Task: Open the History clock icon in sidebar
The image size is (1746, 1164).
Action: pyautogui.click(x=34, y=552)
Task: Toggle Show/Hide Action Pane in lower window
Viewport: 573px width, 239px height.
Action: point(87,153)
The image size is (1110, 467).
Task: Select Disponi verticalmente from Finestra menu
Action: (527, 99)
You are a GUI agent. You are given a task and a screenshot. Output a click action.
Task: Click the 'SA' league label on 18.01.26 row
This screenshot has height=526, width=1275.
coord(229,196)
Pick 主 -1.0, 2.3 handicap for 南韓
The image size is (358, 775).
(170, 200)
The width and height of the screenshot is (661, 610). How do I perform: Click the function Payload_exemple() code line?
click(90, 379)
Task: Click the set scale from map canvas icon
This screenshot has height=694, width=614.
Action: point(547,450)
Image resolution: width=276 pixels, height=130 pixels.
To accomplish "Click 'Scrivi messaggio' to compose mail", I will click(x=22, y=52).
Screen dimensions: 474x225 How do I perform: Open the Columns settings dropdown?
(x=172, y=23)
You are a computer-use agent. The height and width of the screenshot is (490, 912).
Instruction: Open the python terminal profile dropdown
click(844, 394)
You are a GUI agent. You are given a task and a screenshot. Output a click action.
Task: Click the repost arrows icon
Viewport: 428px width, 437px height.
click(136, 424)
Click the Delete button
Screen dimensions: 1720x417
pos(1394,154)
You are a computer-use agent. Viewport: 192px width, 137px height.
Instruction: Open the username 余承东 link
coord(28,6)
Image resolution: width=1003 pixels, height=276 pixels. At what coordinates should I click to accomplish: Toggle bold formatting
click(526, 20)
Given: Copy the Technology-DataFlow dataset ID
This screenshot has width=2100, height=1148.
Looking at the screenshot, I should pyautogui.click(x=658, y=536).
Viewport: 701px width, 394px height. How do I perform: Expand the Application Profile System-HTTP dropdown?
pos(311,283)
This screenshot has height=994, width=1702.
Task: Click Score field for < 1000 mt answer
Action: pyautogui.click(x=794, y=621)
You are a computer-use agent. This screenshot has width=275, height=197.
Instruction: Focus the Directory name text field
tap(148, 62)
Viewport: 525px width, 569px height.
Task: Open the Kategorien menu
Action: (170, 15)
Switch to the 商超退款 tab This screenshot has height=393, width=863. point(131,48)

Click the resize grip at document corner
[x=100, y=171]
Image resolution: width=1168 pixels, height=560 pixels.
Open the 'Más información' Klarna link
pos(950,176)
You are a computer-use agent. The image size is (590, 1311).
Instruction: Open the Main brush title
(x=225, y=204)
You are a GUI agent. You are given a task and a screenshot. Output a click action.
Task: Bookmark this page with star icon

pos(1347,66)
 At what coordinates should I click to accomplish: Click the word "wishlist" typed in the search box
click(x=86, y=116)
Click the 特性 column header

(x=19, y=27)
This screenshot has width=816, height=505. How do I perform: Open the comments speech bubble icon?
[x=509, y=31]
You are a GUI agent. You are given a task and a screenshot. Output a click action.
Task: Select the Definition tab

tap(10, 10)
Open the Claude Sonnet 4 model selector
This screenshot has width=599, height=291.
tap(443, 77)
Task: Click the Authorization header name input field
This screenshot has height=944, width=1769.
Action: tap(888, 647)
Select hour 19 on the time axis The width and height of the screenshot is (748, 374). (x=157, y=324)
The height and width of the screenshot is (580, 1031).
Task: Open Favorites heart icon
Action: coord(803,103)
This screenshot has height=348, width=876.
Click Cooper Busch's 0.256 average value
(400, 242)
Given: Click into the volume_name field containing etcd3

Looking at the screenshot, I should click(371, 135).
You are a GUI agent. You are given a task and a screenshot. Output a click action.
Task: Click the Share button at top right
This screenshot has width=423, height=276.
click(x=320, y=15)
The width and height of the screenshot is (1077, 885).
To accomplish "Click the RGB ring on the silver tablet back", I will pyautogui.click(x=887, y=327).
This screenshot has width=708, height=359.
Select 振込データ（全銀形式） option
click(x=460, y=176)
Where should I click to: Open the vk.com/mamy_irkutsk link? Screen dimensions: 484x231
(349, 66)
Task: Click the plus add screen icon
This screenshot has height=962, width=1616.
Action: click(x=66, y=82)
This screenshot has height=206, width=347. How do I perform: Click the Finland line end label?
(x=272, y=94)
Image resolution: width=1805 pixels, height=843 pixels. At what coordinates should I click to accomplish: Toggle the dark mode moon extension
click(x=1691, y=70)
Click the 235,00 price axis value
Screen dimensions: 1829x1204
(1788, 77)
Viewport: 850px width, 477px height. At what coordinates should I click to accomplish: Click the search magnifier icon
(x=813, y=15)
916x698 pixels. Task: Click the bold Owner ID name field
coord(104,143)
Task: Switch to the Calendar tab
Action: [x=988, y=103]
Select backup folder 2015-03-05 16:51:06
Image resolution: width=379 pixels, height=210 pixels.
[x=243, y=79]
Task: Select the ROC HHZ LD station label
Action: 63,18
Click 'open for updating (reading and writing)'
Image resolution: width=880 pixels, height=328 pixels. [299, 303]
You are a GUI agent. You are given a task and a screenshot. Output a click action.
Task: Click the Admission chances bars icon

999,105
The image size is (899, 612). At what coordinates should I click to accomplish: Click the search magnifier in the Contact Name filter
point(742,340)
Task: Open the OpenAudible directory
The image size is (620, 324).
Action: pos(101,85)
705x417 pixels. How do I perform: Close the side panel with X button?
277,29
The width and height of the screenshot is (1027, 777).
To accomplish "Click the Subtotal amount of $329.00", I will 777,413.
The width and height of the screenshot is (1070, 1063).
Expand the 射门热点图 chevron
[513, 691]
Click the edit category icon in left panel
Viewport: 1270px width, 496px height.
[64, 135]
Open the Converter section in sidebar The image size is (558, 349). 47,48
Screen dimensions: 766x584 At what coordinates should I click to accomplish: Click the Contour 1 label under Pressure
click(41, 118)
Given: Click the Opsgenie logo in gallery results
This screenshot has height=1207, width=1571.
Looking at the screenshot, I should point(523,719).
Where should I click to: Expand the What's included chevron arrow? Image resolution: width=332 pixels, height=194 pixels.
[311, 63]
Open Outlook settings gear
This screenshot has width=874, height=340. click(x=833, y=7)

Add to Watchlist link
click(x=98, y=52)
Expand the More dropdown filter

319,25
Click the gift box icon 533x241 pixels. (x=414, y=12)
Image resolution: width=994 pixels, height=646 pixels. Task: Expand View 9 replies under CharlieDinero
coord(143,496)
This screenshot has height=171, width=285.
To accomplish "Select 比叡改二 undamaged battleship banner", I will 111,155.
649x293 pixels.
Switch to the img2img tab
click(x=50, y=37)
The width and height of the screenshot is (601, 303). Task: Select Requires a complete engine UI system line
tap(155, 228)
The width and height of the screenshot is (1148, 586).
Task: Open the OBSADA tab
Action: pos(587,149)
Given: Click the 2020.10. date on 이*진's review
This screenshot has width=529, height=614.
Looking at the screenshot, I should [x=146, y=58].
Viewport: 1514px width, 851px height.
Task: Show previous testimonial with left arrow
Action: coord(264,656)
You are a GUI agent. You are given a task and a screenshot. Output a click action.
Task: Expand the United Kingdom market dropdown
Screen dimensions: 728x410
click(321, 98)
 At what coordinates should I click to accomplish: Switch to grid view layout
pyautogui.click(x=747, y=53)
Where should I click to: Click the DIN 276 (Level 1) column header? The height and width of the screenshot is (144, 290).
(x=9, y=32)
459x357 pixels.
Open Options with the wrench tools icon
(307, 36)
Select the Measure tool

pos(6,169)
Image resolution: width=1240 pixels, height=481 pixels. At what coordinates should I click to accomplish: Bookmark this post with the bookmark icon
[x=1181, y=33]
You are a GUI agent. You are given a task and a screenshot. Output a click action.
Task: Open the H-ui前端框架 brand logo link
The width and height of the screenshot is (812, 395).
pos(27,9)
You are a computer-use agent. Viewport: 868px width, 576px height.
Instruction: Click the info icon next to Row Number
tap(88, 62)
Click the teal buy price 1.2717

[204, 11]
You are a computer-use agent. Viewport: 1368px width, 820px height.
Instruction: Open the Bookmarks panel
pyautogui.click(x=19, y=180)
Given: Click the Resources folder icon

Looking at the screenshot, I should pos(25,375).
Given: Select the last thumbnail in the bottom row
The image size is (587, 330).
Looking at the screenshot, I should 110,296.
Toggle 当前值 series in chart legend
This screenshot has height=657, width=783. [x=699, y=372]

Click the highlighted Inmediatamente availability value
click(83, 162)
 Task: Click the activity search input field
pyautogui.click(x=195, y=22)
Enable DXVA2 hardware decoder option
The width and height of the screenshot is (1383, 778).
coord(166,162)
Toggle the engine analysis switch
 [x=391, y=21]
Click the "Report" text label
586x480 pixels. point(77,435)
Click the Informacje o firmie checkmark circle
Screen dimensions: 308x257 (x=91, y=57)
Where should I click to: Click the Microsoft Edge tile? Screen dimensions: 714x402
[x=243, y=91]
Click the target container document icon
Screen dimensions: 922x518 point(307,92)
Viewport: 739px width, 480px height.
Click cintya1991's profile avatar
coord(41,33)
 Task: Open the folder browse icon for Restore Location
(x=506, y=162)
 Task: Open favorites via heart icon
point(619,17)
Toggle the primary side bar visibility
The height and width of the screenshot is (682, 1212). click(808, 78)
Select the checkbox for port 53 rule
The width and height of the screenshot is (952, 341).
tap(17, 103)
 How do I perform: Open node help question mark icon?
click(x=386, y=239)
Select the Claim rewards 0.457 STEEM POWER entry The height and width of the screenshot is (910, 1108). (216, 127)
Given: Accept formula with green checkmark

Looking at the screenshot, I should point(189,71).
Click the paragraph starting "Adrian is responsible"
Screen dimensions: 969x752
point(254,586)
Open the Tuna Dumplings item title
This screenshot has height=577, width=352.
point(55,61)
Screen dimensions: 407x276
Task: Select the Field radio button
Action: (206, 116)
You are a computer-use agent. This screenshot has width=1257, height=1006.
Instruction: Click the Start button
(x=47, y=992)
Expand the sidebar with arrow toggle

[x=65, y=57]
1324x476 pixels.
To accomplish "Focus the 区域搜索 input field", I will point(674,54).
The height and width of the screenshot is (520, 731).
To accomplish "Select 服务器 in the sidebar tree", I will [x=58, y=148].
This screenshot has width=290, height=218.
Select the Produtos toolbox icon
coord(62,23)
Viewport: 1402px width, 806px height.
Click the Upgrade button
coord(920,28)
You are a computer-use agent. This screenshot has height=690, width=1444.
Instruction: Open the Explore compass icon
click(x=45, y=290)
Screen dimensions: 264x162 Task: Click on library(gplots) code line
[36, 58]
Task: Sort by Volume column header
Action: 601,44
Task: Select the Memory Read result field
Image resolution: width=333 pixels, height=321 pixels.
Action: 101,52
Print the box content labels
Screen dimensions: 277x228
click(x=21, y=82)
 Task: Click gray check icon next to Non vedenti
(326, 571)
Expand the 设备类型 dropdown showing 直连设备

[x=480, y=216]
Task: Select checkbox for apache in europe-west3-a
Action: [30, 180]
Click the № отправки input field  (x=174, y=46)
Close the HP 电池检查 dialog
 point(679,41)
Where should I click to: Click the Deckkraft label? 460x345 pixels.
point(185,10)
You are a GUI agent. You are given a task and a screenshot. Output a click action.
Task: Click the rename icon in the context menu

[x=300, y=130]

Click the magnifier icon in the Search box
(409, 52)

Your goal: Return every line of the records above that contains the word "computer".

Answer below:
You are a computer-use agent. The height and width of the screenshot is (490, 912).
You are a computer-use agent. Viewport: 192px width, 137px height.
You are a computer-use agent. This screenshot has width=275, height=197.
You are a computer-use agent. The image size is (590, 1311).
You are a computer-use agent. Viewport: 868px width, 576px height.
You are a computer-use agent. Viewport: 1368px width, 820px height.
You are a computer-use agent. This screenshot has width=1257, height=1006.
You are a computer-use agent. This screenshot has height=690, width=1444.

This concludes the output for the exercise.